(Data entries)
· · · · ·

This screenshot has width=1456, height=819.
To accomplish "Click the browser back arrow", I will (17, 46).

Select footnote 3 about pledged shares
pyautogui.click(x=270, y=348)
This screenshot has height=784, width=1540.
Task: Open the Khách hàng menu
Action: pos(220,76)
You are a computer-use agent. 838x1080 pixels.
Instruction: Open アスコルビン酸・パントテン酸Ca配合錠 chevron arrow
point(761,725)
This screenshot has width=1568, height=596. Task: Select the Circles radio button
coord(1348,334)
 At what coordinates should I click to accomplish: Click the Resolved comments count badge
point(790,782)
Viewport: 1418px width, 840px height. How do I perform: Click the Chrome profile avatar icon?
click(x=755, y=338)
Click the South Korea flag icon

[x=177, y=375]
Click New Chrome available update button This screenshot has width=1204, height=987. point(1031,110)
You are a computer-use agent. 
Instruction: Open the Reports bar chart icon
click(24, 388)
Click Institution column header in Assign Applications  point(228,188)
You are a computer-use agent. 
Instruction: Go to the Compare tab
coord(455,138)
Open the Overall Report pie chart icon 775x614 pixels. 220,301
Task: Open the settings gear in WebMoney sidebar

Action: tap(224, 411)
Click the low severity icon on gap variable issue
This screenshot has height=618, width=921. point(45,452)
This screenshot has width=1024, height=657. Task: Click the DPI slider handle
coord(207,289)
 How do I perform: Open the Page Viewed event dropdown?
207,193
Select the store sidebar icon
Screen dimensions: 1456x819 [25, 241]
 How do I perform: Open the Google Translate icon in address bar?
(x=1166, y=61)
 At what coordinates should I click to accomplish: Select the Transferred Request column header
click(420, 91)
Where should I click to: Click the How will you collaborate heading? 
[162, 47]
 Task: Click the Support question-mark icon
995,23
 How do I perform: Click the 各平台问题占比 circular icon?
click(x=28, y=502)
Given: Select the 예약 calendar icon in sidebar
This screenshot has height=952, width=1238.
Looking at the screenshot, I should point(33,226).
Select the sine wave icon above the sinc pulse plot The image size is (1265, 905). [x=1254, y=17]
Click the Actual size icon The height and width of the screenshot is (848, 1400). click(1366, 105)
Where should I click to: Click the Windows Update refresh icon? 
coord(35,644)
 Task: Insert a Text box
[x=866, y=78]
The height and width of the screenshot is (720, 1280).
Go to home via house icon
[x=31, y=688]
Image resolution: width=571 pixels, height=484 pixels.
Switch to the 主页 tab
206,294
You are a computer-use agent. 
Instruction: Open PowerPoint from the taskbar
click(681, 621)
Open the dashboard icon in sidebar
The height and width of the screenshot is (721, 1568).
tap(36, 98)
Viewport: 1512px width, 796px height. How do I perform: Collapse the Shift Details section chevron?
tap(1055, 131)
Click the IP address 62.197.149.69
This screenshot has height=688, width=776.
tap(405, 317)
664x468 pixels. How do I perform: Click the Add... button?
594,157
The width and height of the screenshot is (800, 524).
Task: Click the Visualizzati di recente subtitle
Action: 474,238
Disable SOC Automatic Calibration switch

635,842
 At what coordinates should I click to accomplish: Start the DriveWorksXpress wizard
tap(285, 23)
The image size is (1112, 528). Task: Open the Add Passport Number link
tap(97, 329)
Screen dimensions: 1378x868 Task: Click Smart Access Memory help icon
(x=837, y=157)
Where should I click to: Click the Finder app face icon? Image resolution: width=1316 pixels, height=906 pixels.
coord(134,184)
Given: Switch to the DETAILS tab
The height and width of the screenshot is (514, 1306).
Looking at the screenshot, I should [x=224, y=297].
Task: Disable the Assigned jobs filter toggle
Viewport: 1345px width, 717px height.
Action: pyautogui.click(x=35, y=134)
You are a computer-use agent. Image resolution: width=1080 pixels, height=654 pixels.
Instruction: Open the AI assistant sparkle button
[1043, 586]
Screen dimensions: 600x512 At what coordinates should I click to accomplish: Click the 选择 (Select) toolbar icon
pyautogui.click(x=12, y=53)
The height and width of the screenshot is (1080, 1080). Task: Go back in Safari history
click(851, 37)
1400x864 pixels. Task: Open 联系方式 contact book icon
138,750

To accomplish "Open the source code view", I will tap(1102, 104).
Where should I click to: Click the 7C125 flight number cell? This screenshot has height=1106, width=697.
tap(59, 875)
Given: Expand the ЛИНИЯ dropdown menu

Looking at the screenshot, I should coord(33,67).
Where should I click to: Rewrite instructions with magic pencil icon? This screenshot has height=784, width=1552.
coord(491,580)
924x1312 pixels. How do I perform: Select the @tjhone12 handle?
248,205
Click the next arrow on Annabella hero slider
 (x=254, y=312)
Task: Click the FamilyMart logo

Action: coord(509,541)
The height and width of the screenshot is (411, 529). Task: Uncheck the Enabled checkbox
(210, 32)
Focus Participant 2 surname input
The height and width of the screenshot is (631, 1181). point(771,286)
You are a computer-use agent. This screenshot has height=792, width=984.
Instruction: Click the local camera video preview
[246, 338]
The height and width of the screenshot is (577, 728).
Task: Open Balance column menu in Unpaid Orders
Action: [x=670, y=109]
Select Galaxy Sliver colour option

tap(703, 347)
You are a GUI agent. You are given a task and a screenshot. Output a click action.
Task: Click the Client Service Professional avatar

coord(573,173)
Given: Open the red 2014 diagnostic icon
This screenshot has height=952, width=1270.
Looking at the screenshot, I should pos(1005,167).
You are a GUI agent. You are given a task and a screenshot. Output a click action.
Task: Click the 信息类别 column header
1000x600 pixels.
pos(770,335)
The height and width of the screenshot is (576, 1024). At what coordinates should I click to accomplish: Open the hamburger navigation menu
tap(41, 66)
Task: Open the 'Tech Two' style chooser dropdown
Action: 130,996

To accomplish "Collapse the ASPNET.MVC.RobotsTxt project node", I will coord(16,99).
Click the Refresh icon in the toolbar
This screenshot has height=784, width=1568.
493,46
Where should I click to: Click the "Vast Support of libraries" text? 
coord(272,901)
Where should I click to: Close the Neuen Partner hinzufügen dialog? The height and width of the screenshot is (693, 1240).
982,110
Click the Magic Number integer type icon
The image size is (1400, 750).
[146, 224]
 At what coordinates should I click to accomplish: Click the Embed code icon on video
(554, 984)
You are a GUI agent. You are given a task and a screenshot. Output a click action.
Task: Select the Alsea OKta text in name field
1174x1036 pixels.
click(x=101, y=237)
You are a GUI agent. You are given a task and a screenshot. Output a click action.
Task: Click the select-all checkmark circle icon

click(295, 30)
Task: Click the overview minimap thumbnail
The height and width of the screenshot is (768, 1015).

· · · · ·

◆ Stated problem: Swap "radio button" for "checkbox" in the entries from the start through the line with "point(790,782)", leaving everything else unchanged.

◆ Answer to this problem:
This screenshot has width=1456, height=819.
To accomplish "Click the browser back arrow", I will (17, 46).

Select footnote 3 about pledged shares
pyautogui.click(x=270, y=348)
This screenshot has height=784, width=1540.
Task: Open the Khách hàng menu
Action: pos(220,76)
You are a computer-use agent. 838x1080 pixels.
Instruction: Open アスコルビン酸・パントテン酸Ca配合錠 chevron arrow
point(761,725)
This screenshot has width=1568, height=596. Task: Select the Circles checkbox
coord(1348,334)
 At what coordinates should I click to accomplish: Click the Resolved comments count badge
point(790,782)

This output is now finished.